Nvidia’s Market Capitalisation Reaches a New Historic High

Nvidia logo and rising stock chart

Nvidia, the First Company to Exceed 5 Trillion Dollars

This is a historic moment for the world of technology and finance. Nvidia has just crossed a never-before-seen threshold, becoming the first company in the world to surpass 5 trillion dollars in market capitalisation. This colossal figure testifies to the central role the semiconductor giant now plays in the current economy, particularly in the field of artificial intelligence. The stock price has experienced a meteoric rise, exceeding 211 dollars at the start of trading to reach this new record. This is not the first time Nvidia has pushed boundaries; the company was already the first to cross 4 trillion dollars, then 3 trillion dollars, and so on, demonstrating exponential growth over a relatively short period. This exceptional performance places Nvidia far ahead of its competitors and even ahead of giants like Apple and Microsoft, which recently reached 4 trillion dollars. Nvidia’s value now exceeds the Gross Domestic Product of many countries, raising questions about market concentration and the overall health of the digital economy.

A Meteoric Rise After Previously Reaching 4 Trillion Dollars

Just three months ago, the financial world held its breath when Nvidia crossed the 4 trillion dollar mark. Today, the company has not only repeated this feat but has surpassed it spectacularly. This new milestone, reached at the end of September 2025, confirms Nvidia’s impressive momentum. The company has successfully capitalised on the enthusiasm for artificial intelligence, transforming a technological trend into an unprecedented stock market performance. The speed with which Nvidia has added a trillion dollars to its valuation is astonishing, going from 4 trillion to 5 trillion dollars in record time. This rapid growth has fuelled discussions about a possible speculative bubble, but for now, the numbers continue to defy predictions.
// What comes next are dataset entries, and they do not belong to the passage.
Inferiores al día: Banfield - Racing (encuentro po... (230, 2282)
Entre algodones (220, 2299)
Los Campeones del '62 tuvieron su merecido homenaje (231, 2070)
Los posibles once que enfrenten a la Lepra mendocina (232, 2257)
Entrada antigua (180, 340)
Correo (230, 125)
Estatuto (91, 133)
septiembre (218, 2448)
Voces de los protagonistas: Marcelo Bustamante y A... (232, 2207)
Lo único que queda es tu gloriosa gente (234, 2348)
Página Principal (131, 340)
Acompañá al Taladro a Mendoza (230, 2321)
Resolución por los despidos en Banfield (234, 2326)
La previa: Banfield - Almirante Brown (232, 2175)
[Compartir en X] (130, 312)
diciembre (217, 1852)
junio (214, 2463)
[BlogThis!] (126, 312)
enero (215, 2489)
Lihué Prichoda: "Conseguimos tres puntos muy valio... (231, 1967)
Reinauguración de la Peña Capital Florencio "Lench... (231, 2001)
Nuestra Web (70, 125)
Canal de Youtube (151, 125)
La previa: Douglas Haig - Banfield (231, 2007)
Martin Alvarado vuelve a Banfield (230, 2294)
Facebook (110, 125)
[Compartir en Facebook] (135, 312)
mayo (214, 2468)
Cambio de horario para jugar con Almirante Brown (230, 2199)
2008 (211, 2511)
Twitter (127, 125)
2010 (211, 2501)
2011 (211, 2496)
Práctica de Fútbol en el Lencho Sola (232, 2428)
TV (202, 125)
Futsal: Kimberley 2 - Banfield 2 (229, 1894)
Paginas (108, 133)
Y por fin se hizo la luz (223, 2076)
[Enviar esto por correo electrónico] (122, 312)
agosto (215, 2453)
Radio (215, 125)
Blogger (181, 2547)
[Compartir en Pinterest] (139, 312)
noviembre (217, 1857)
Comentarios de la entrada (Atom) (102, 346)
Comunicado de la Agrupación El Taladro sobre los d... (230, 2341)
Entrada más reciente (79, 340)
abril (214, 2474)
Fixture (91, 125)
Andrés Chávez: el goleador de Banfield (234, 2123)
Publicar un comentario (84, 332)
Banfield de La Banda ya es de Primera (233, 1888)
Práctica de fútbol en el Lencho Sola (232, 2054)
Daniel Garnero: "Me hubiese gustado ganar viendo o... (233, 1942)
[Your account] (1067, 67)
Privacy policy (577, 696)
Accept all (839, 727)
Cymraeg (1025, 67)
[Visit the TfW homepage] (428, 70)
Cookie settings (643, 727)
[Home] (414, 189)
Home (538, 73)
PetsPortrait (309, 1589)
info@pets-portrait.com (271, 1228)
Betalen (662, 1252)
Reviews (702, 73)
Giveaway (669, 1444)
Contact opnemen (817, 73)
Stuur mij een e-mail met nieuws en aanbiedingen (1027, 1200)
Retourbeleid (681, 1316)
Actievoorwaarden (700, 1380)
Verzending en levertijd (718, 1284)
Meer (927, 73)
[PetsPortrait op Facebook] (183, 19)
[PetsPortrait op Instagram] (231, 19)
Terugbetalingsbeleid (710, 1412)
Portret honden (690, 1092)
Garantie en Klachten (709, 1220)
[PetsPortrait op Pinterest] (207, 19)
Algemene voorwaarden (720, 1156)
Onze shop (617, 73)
AI Chip Orders, the Main Driver of This Valuation

What explains such a surge? The answer lies largely in the insatiable demand for Nvidia’s artificial intelligence chips. CEO Jensen Huang recently announced that the order backlog for these chips amounts to over 500 billion dollars until 2026. It is this constant flow of orders, from the world’s largest technology companies building AI infrastructure, that supports Nvidia’s valuation. These chips have become the essential component for the development and deployment of AI models, placing Nvidia at the heart of this technological revolution. The company holds an overwhelming market share in this sector, giving it pricing power and record profitability. Investors are betting on the continuation of this trend, believing that AI is only just beginning and that demand for Nvidia’s chips will continue to grow. The global AI market has never seemed so prosperous, and Nvidia is the primary beneficiary, consolidating its position as the undisputed leader.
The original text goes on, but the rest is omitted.